Competitive interaction of seven in absentia homolog-1A and Ca2+/calmodulin with the cytoplasmic tail of group 1 metabotropic glutamate receptors.

Abstract

Group 1 metabotropic glutamate receptors (mGluR1 and mGluR5) are coupled to inositol trisphosphate/Ca2+ signaling via G proteins and play an important role in excitatory synaptic transmission. To explore the regulation of group 1 mGluR function, we applied the yeast two-hybrid system using the intracellular carboxy-terminal domain of group 1 mGluRs (group 1 ct-mGluRs) and attempted to identify novel protein-protein interactions of group 1 mGluRs. The two-hybrid screening revealed a specific interaction between group 1 ct-mGluRs and Siah-1A, the mammalian homolog of Drosophila seven in absentia which is involved in photoreceptor cell differentiation via the ubiquitin/proteasome-dependent mechanism.
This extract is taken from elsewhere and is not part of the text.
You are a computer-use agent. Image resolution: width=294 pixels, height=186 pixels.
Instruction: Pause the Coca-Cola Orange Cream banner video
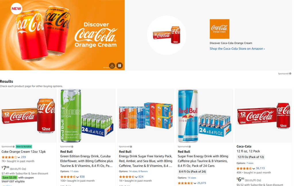(119, 65)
This interaction occurs within a homologous 27-28 amino acid stretch within group 1 ct-mGluRs and requires the latter two-thirds of Siah-1A. Following coexpression in COS-7 cells, myc-tagged Siah-1A was coimmunoprecipitated with the flag-tagged ct-mGluR1 by anti-flag antibody. Furthermore, in vitro binding revealed that Siah-1A and Ca2+/calmodulin (CaM) binding sites overlap, such that Siah-1A binding is competitively inhibited by CaM in a Ca2+-dependent manner. The results demonstrate a direct interaction between group 1 mGluRs and Siah-1A and suggest a novel modulatory mechanism mediated by a competitive interaction between Ca2+/CaM and Siah-1A.